Top of Given data

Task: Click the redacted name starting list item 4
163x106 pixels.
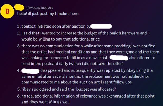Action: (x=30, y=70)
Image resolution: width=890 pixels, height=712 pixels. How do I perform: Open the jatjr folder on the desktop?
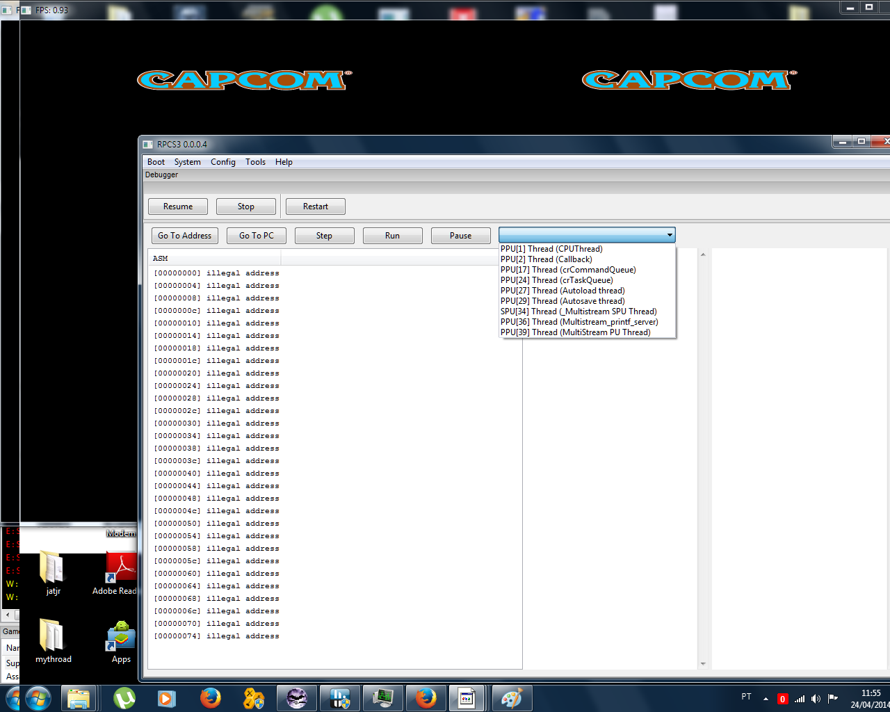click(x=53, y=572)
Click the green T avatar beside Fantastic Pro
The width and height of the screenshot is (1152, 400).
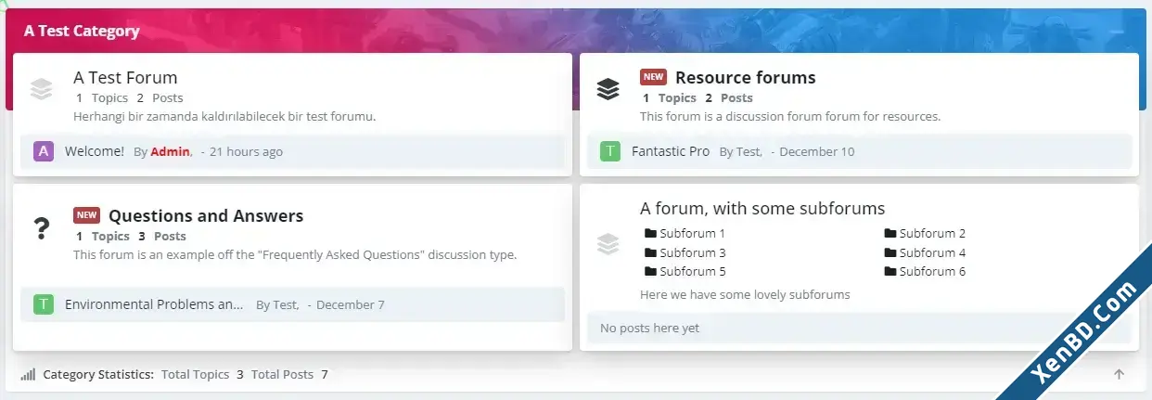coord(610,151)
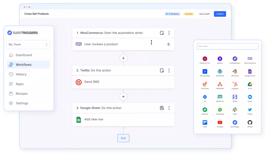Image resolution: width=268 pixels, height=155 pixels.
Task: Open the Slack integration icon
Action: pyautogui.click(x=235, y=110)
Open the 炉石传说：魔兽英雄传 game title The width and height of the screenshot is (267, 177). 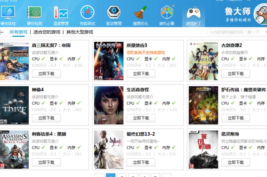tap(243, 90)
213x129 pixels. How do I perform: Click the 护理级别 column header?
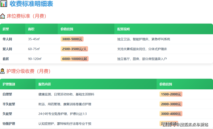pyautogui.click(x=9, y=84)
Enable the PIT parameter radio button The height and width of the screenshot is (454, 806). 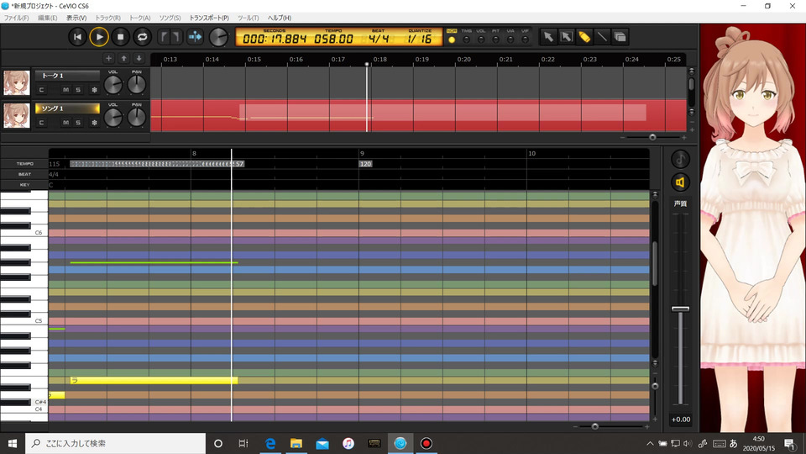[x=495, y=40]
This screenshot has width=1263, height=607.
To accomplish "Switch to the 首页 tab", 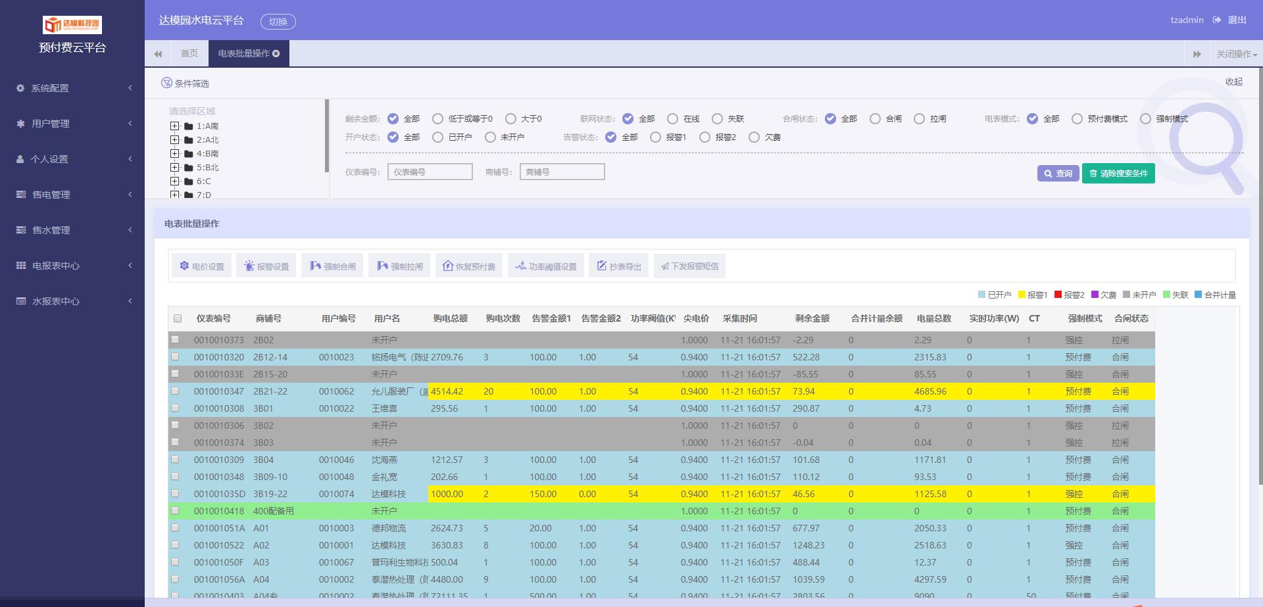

Bottom of Given data

Task instructions: Every line above from the one with "163x106 pixels." down to the one with "Click the green T avatar beside Fantastic Pro" must be written out exactly, and no picture may appear.

Task answer:
163x106 pixels.
Action: (x=30, y=70)
Image resolution: width=890 pixels, height=712 pixels. How do I perform: Open the jatjr folder on the desktop?
click(x=53, y=572)
Click the green T avatar beside Fantastic Pro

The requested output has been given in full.